The car was electrifying on the track, and yet on the drive back it was a refined, stylish cruiser that was quiet and comfy. It's ready to hit to the roads of Europe. The end of the lockdown can't come soon enough.

I never met Brian, but the influence of his decision to buy the Audi is profound. It has shaped my tastes for the eccentric and quirky. Let’s not forget, the Audi remains an outsider. My love for the 1980s style, and a fascination with the past, from film, TV and, strongest of all music, is all thanks to this car.

Running in the family


Brian Hooper and Audi quattro

For years, I found myself wishing that I had a photograph of my grandfather with the car in period. Last year I finally found one. My palette is far flung from the 1960s to the noughties, but this car has shaped me in a way no one could really predict when my father opened that garage door and I saw the Audi for the first time.
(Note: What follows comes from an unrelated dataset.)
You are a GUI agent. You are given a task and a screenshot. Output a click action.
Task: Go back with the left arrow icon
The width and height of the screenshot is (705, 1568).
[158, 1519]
It won’t win any awards for being the fastest or most economical. For a GT, its specs are laughable by modern standards. However, to judge the Audi WR quattro by its on-paper figures would be a mistake. As with any car, it is so much more than can be quantified. It is sensual symphony, an experience unlike any other, it finds itself alone in its field, but that isn’t a bad thing.

Because as the song goes, we can be heroes. But behind the wheel of an Audi WR quattro, real or imagined, ‘just for one day’ becomes ‘indefinitely’.

Doesn’t have the same ring to it though, I should stick to cars...

Dedicated to Herbert Brian Hooper, born 10 October 1920; died 24 September 1998. And to those who made this car possible.